A high-flying journalist comes to ground in this brilliant and bittersweet novel about coming to terms with the traumas of life.
Fred Wursup has an enviable existence. Paid to travel around the world "harvesting the annual crop of stars and villains", he has a beautiful geophysicist girlfriend and a friendly relationship with his ex-wife Susannah, whose living room he can see into from the roof of his Lexington Avenue apartment. His latest book, a collective portrait of brilliant but flawed leaders called Down the American Drain, had the good fortune to be published at the height of the Watergate scandal, sending it to the top of the best seller lists. A new assignment, however, threatens to bring an end to Wursup's recent string of successes. Asked to write an article on dying - still "undiscovered country", according to his editor - he becomes unsettled by the seemingly random course of his life, the nature of his work, and the mortality that surrounds him. A troubled playwright he once profiled commits suicide.

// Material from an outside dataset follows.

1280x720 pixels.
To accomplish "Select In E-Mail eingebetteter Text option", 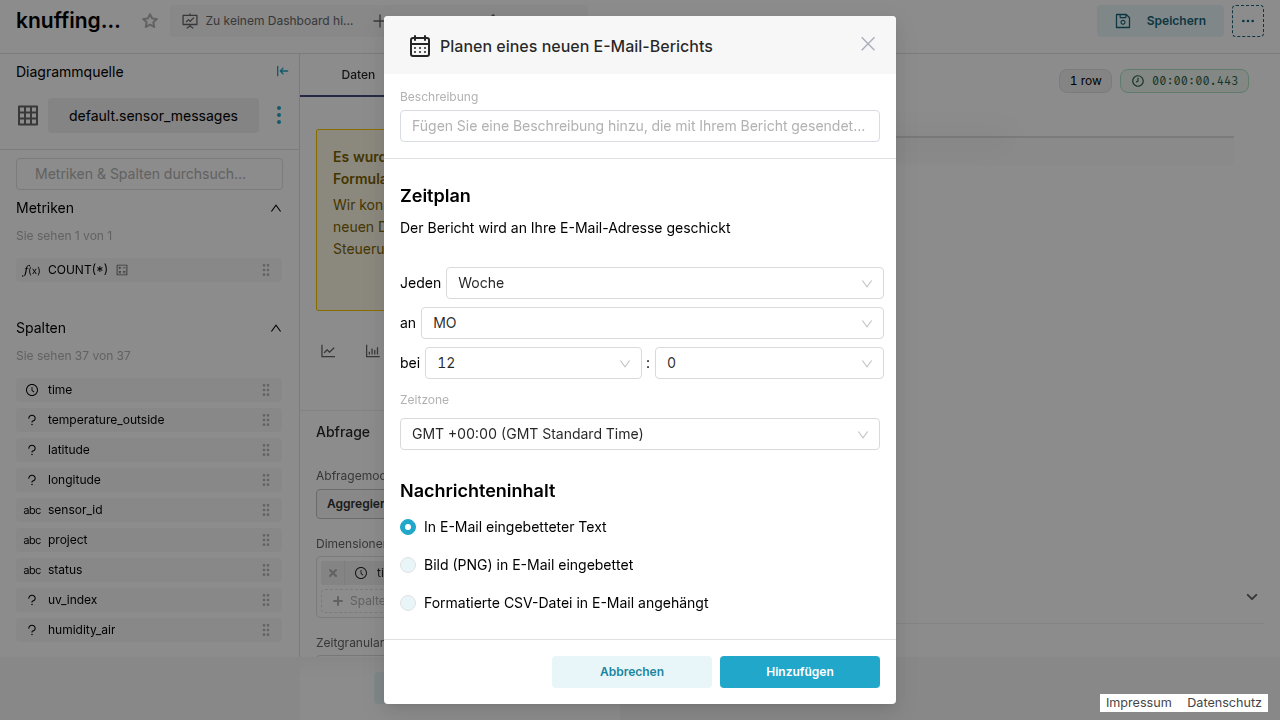I will tap(408, 527).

His elderly father, a retired meter reader who writes poetry about the last years of famous old men, seems to be on the verge of something drastic. Cicia, a young woman dying of cancer at St. Vincent's Hospital, is gorgeous, vibrant, and doomed, and Wursup just might be falling in love with her.
A charming and richly intelligent story about the disasters, major and minor, that are bound to happen to us all, Natural Shocks showcases the fine craftsmanship and depth of feeling that have established Richard Stern as one of America's most admired authors.